**EXERCISE INSTRUCTIONS**
Each line of the data below from the one holding "You are a GUI" to the one holding "Expand the Отмена", inclusive, is to be reproduced exactly; no other line belongs in the answer.

**EXCERPTED RECORDS**
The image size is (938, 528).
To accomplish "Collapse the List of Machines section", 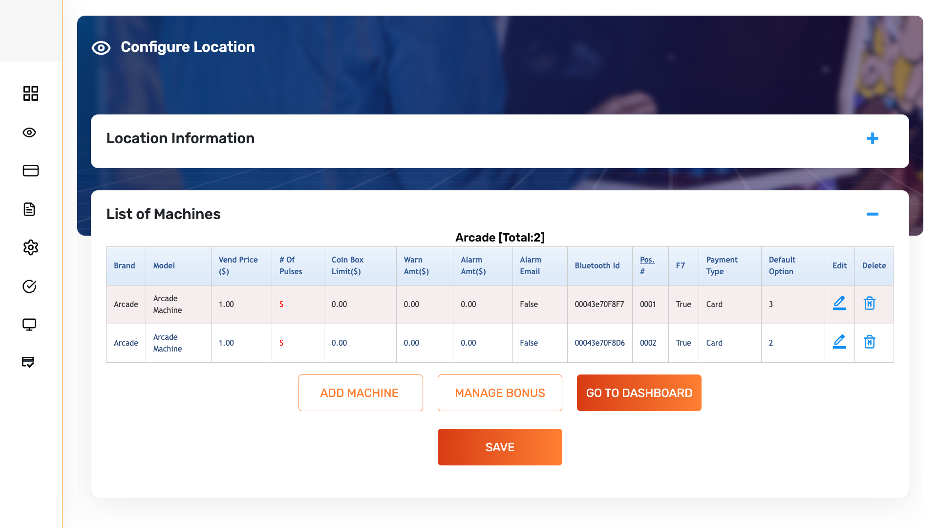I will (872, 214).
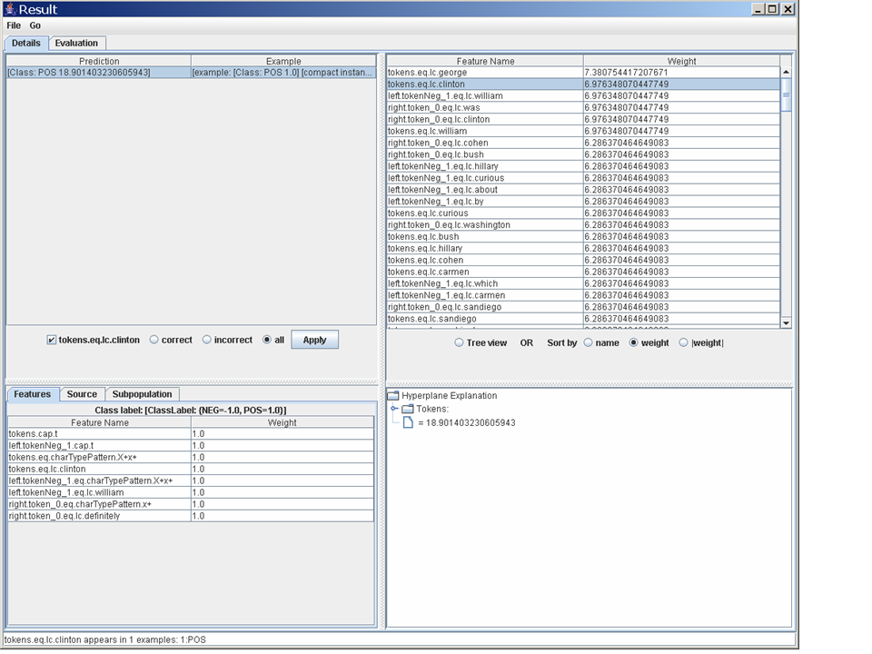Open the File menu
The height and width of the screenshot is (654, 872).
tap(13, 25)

==

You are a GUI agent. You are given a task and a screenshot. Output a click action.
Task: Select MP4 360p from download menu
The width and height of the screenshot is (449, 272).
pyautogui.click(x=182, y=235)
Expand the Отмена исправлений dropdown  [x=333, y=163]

--

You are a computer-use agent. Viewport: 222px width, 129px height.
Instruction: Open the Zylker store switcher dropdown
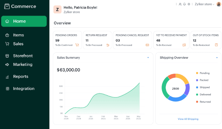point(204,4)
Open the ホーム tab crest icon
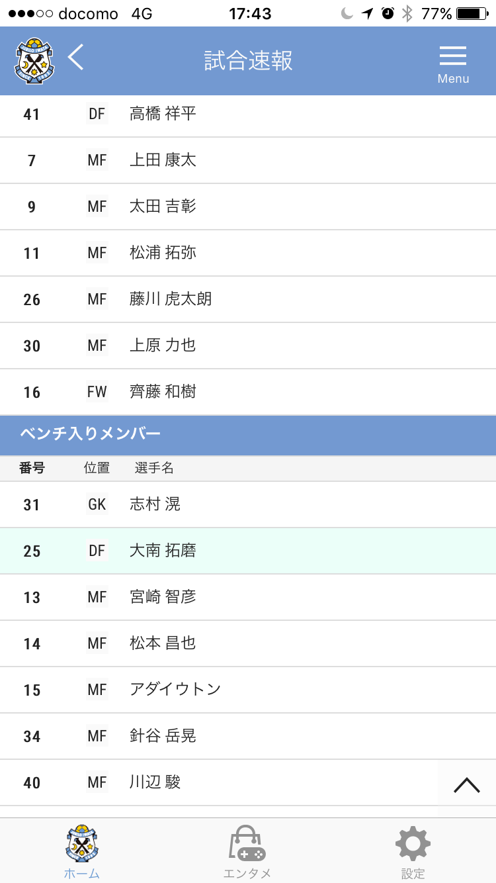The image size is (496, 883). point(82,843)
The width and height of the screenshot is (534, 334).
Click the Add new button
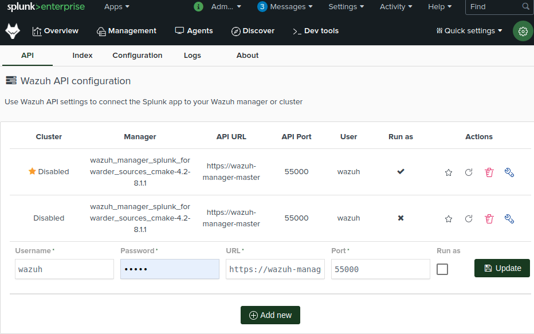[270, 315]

**EXERCISE RESPONSE**
You are a GUI agent. You are given a task and a screenshot. Output a click action.
Task: Select MP4 360p from download menu
The width and height of the screenshot is (449, 272).
pyautogui.click(x=182, y=235)
Expand the Отмена исправлений dropdown  [x=333, y=163]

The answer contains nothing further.